President of the Assembly, Uniting Church in Australia
- In office 2015–2018
- Preceded by: Andrew Dutney
- Succeeded by: Deidre Palmer

Moderator, Northern Synod UCA
- In office 2010–2015

Personal details
- Born: 1955 (age 70–71)
- Spouse: Ros McMillan
- Occupation: Accountant, general manager, church leader

= Stuart McMillan (church leader) =

Uniting Church in Australia leader

Stuart McMillan (born 1955) was the national President of the Uniting Church in Australia (UCA) from July 2015 to July 2018. He was installed for a three-year term on 12 July 2015 at a service at Perth's Scotch College.

==Uniting Church in Australia==
In 1982, McMillan was interviewed for and appointed to a position as an accountant with the UCA's Northern Synod, based in Darwin, Northern Territory. He and his wife Ros moved from Epping in Sydney with their young family.

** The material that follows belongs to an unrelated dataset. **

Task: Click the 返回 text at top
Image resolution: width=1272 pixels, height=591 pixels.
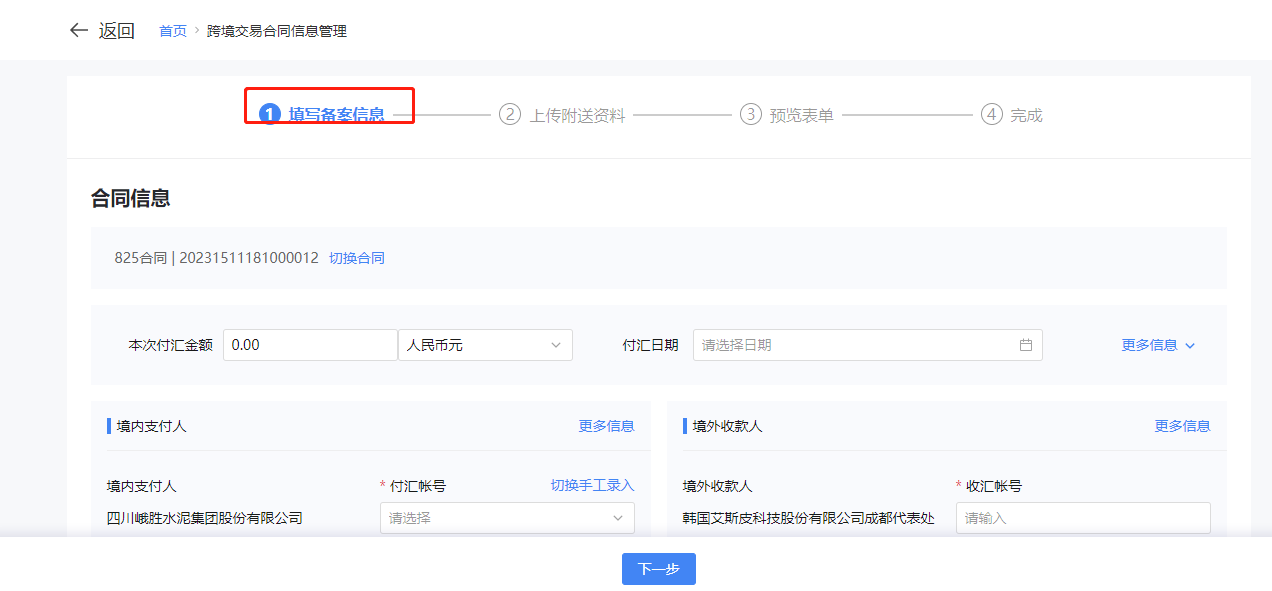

McMillan has had many roles in the Northern Synod and associated organisations: accountant, operations manager, general manager of the Arnhem Land Progress Association (ALPA) - now the Arnhem Land Progress Aboriginal Corporation, pastor, cultural awareness trainer, resource worker, community developer, and Moderator.

After living and working in the Northern Territory for some time, a man McMillan knew adopted him as his brother in the Gupapuyngu clan of the Yolngu nation with the skin name bulany meaning red kangaroo. In order that Yolngu kinship ties were proper in terms of Stuart and Ros’ relationship, and to complete the induction, the man’s wife also adopted Ros McMillan as her sister.

McMillan worked as an advisor to the former Moderator of the Uniting Church in Australia's Northern Synod, the Rev. Djiniyini Gondarra, for 12 years through the period after the High Court’s Mabo case decision established native title. McMillan was involved in researching the claimants' situations, and making trips to Canberra to assist Gondarra and others as they gave their input on the drafting of the Native Title Act under the Prime Minister of Australia, Paul Keating.

The McMillans became part of the Humpty Doo semi-rural community near Darwin, and its Uniting Church. After several ministers, McMillan took on the role of pastor, presiding over weddings, funerals and other activities of an ordained minister.

===Moderator, Northern Synod===
McMillan's wife, Ros McMillan, served as Moderator of the Northern Synod, based in Darwin, from 1996 to 1999.

McMillan served as moderator for five years until June 2015.

===President of the Assembly===
McMillan was elected as President-Elect at the 13th Assembly, held in Adelaide, South Australia in July 2012.

McMillan was installed as the President of the UCA on Sunday 12 July 2015, at the 14th Triennial Assembly held in Perth, Western Australia (12–18 July 2015). He replaced the Rev. Andrew Dutney.

He started his address to the installation service with the words, in the Yolŋu language, “Bala limurr roŋyirr ŋorraŋgitjlil” – “Let us return to the white ashes of the fire”, an allusion to the Holy Spirit.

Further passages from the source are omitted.